§ **Tâche à réaliser A**
Indiquez si chacune des affirmations suivantes concorde avec l'article sur McKinsey et le gouvernement québécois, en répondant par oui ou par non et en citant les mots décisifs de l'article sans aucune modification. (i) La firme McKinsey a préconisé de s'en remettre uniquement à la vaccination. (ii) Le gouvernement fédéral de Justin Trudeau s'est opposé à cette politique. (iii) Les décès de la COVID au Québec se chiffrent à près de 17 000.
§ **Tâche à réaliser B**
Recopiez fidèlement le passage de l'article sur McKinsey et le gouvernement québécois qui va de « Dans une parfaite » à « les marchés financiers. ».

§ **Extrait du document**
----
Comment la firme McKinsey a épaulé le gouvernement québécois dans son laisser-faire face au coronavirus

Dans une parfaite illustration de la dictature exercée par le grand capital sur la société, de récentes révélations ont montré comment l’un des plus grands cabinets de conseil au monde a déterminé les éléments essentiels de la réponse désastreuse du gouvernement québécois de François Legault à la pandémie de COVID-19.

Dans ses interventions auprès du gouvernement Legault, la firme McKinsey a formulé les principes qui allaient guider sa politique COVID: la priorisation des profits au lieu de la santé publique; le recours exclusif à la vaccination au lieu d’une stratégie complète comprenant le dépistage, le traçage des contacts et le confinement; et la réouverture prématurée et précipitée des écoles et des industries non essentielles pour renflouer les marchés financiers.

Le bilan de cette politique criminelle, pleinement endossée par le gouvernement fédéral canadien de Justin Trudeau, s’élève à près de 17.000 décès de la COVID au Québec et près de 46.000 à l’échelle nationale, des décès presque tous évitables – sans parler des quelque 20 millions de victimes de la pandémie dans le monde.
----
§ **Entrées de données collectées**
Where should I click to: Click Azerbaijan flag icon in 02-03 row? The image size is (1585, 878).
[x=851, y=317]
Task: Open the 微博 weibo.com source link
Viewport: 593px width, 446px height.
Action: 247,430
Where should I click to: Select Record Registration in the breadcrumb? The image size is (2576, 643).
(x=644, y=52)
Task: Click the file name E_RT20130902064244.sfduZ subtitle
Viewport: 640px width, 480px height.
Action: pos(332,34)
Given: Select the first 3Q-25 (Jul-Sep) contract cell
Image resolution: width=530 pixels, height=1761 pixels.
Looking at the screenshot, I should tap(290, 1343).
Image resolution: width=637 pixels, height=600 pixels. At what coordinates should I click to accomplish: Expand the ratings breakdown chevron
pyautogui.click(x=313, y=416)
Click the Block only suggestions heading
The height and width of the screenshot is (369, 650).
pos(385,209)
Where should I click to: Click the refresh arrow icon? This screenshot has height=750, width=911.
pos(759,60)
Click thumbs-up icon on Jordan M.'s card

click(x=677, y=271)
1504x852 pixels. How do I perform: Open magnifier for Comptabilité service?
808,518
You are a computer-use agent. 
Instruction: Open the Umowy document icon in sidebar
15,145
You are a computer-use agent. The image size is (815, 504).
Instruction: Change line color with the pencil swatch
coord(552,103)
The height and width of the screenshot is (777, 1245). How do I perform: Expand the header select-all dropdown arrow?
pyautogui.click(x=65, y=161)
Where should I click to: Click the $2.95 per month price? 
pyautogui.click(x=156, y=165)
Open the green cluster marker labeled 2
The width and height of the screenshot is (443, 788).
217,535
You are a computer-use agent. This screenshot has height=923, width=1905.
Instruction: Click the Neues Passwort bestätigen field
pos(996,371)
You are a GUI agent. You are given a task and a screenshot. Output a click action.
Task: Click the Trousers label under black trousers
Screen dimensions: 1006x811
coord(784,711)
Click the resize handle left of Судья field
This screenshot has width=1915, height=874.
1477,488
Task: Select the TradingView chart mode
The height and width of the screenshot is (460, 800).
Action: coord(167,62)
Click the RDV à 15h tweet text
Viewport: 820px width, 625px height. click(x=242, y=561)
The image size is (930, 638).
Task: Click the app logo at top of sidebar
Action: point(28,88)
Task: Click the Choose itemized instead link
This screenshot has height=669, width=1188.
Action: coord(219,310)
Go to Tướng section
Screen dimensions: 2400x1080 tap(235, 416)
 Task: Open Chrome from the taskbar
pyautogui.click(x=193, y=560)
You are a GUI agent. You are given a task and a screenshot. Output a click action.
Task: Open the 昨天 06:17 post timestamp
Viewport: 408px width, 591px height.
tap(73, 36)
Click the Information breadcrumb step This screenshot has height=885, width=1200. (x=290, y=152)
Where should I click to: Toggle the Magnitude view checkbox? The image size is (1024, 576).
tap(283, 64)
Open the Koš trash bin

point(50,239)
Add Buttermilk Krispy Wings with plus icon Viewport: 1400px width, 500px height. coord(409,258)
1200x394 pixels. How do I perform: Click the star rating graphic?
----
§ **Réponse A**
(i) Oui : « le recours exclusif à la vaccination au lieu d’une stratégie complète »
(ii) Non : « pleinement endossée par le gouvernement fédéral canadien de Justin Trudeau »
(iii) Oui : « près de 17.000 décès de la COVID au Québec »

§ **Réponse B**
Dans une parfaite illustration de la dictature exercée par le grand capital sur la société, de récentes révélations ont montré comment l’un des plus grands cabinets de conseil au monde a déterminé les éléments essentiels de la réponse désastreuse du gouvernement québécois de François Legault à la pandémie de COVID-19.

Dans ses interventions auprès du gouvernement Legault, la firme McKinsey a formulé les principes qui allaient guider sa politique COVID: la priorisation des profits au lieu de la santé publique; le recours exclusif à la vaccination au lieu d’une stratégie complète comprenant le dépistage, le traçage des contacts et le confinement; et la réouverture prématurée et précipitée des écoles et des industries non essentielles pour renflouer les marchés financiers.